Dear @MOWE2021, thank you so much for your questions. At BBJ we tackle every day injustice through our intervention pillars that include providing pro bono lawyers to vulnerable detainees, training (capacity building) of criminal justice actors, prompting systemic changes through roundtables (virtual access to justice talk series) as well as rights awareness raising benefiting to the great public. In my opinion, ignorance around fundamental rights is both a cause and a direct consequences of injustice while being a key element that nurtures injustice. We develop early intervention model while providing vulnerable arrestees with early access to a counsel, visit police cells to make sure that we integrate a prevention approach instead of redress. If we win this competition, we plan to increase our scope of intervention both geographically and technically.

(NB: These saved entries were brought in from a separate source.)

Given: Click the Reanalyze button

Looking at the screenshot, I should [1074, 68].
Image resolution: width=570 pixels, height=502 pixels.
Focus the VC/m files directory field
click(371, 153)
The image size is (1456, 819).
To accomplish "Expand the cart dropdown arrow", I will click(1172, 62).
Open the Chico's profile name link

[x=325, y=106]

The underway project is a development of our “rebuilding trust through the rule of law program” designed to bring back/strengthen trust between ordinary citizens and government entities involved in arrests and detention of people. It is our assumption that if due process and fundamental rights are fully respected, then ordinary citizens will be more confident and trustful towards the Government institutions. This is why we tirelessly work for an increased respect of due process rights. In addition, by building partnerships with other relevant actors (governmental or private), we are sure that we will make it as together each achieves more.
You’re also asking the question around Burundi refugees living in countries like yours on our role to attract them back home. BBJ is working to improve the criminal justice in Burundi. Our work contributes to consolidation of peace and we believe that this is very important for refugees to feel secured in the event that they are back home.

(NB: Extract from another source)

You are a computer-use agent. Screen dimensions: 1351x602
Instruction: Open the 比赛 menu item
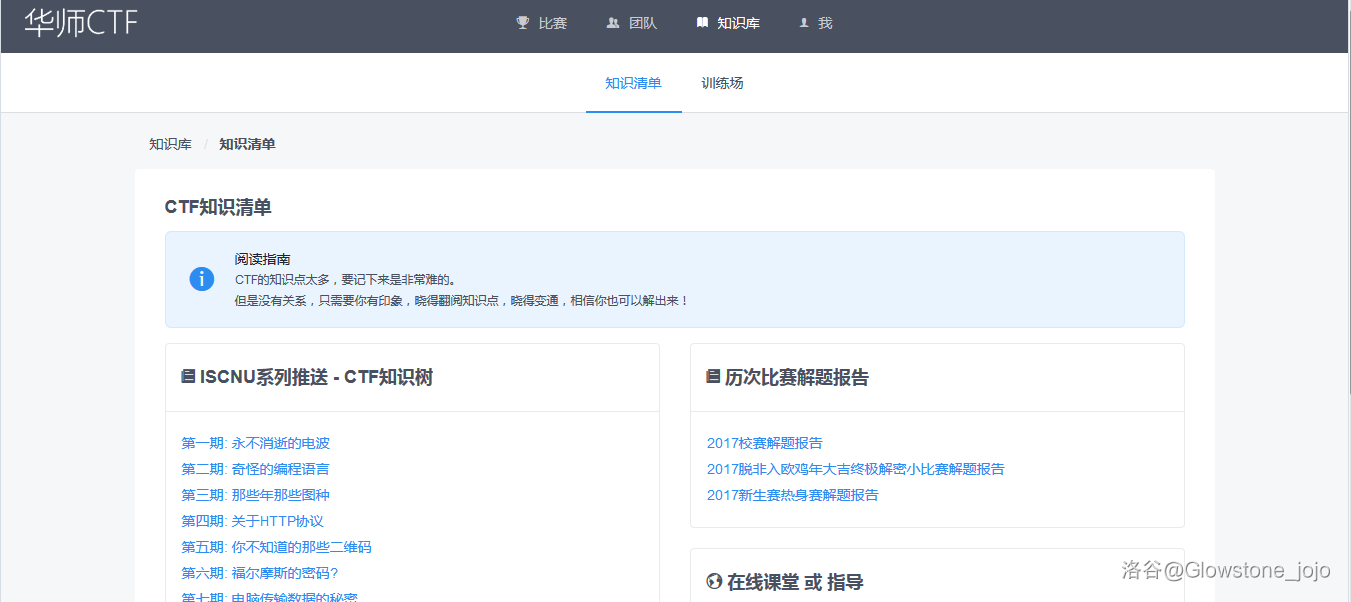click(x=542, y=22)
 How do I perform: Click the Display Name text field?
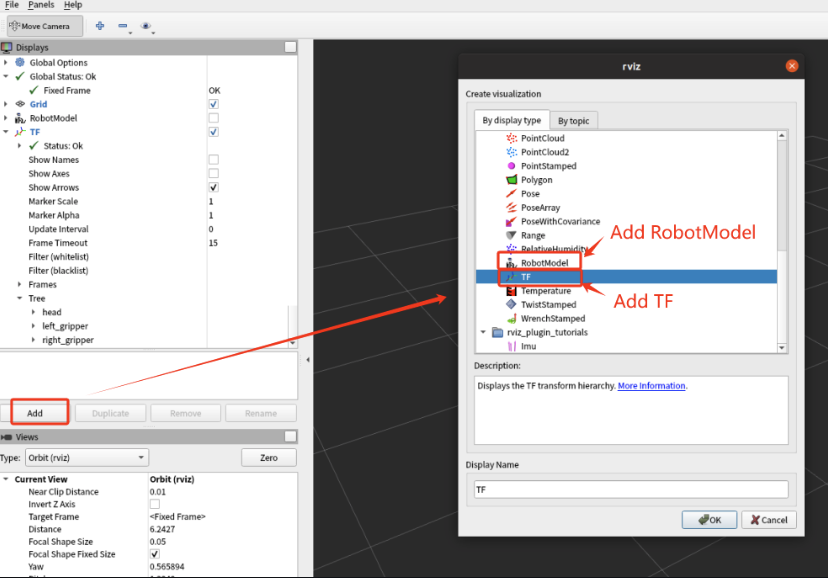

To you @meaton, I also send my appreciation for your question. Among so many challenges that criminal defense lawyers face there is the fact of being “ assimilated to the case ” one’s working on. This sometimes entails number of collateral issues that may undermine the self-esteem and security of a lawyer. One may also point a certain asymmetry around the feel of human rights among different categories working in the same criminal justice which erodes mutual confidence between different criminal justice actors; with lawyers becoming in a certain way understood. By bringing together criminal justice actors in roundtables we foster mutual understanding and exchange.